> [Given problem]
Convert each line of the items below into a two-column Markdown table with the headers No. and Line, numbering the rows in order and leaving out blank lines.
· · · · ·
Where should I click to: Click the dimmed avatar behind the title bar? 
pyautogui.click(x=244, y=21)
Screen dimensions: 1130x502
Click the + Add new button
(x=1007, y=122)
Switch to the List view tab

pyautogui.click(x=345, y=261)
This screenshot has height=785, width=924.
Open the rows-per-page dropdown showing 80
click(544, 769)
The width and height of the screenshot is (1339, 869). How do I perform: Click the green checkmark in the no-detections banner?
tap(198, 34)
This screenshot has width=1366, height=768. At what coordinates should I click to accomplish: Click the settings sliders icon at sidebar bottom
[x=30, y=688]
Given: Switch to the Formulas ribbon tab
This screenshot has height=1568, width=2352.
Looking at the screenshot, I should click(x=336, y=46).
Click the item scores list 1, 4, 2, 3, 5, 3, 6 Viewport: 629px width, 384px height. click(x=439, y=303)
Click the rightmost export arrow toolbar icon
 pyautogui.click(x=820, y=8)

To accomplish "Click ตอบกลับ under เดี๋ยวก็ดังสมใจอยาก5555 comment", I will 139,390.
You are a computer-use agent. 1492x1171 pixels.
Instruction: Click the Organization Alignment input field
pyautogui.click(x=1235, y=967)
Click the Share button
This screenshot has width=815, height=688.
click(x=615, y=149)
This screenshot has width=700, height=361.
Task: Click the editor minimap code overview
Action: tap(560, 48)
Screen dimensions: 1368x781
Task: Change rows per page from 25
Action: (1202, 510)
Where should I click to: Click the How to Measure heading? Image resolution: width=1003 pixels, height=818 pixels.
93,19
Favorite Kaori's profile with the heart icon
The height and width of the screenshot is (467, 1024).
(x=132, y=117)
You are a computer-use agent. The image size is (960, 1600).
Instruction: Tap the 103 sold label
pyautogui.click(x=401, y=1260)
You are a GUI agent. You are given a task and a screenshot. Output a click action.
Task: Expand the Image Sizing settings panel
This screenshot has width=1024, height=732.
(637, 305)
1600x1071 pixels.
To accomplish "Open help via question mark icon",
· · · · ·
> [Response for this exercise]
| No. | Line |
|---|---|
| 1 | Where should I click to: Click the dimmed avatar behind the title bar?  |
| 2 | pyautogui.click(x=244, y=21) |
| 3 | Screen dimensions: 1130x502 |
| 4 | Click the + Add new button |
| 5 | (x=1007, y=122) |
| 6 | Switch to the List view tab |
| 7 | pyautogui.click(x=345, y=261) |
| 8 | This screenshot has height=785, width=924. |
| 9 | Open the rows-per-page dropdown showing 80 |
| 10 | click(544, 769) |
| 11 | The width and height of the screenshot is (1339, 869). How do I perform: Click the green checkmark in the no-detections banner? |
| 12 | tap(198, 34) |
| 13 | This screenshot has width=1366, height=768. At what coordinates should I click to accomplish: Click the settings sliders icon at sidebar bottom |
| 14 | [x=30, y=688] |
| 15 | Given: Switch to the Formulas ribbon tab |
| 16 | This screenshot has height=1568, width=2352. |
| 17 | Looking at the screenshot, I should click(x=336, y=46). |
| 18 | Click the item scores list 1, 4, 2, 3, 5, 3, 6 Viewport: 629px width, 384px height. click(x=439, y=303) |
| 19 | Click the rightmost export arrow toolbar icon |
| 20 |  pyautogui.click(x=820, y=8) |
| 21 | To accomplish "Click ตอบกลับ under เดี๋ยวก็ดังสมใจอยาก5555 comment", I will 139,390. |
| 22 | You are a computer-use agent. 1492x1171 pixels. |
| 23 | Instruction: Click the Organization Alignment input field |
| 24 | pyautogui.click(x=1235, y=967) |
| 25 | Click the Share button |
| 26 | This screenshot has width=815, height=688. |
| 27 | click(x=615, y=149) |
| 28 | This screenshot has width=700, height=361. |
| 29 | Task: Click the editor minimap code overview |
| 30 | Action: tap(560, 48) |
| 31 | Screen dimensions: 1368x781 |
| 32 | Task: Change rows per page from 25 |
| 33 | Action: (1202, 510) |
| 34 | Where should I click to: Click the How to Measure heading? Image resolution: width=1003 pixels, height=818 pixels. |
| 35 | 93,19 |
| 36 | Favorite Kaori's profile with the heart icon |
| 37 | The height and width of the screenshot is (467, 1024). |
| 38 | (x=132, y=117) |
| 39 | You are a computer-use agent. The image size is (960, 1600). |
| 40 | Instruction: Tap the 103 sold label |
| 41 | pyautogui.click(x=401, y=1260) |
| 42 | You are a GUI agent. You are given a task and a screenshot. Output a click action. |
| 43 | Task: Expand the Image Sizing settings panel |
| 44 | This screenshot has width=1024, height=732. |
| 45 | (637, 305) |
| 46 | 1600x1071 pixels. |
| 47 | To accomplish "Open help via question mark icon", |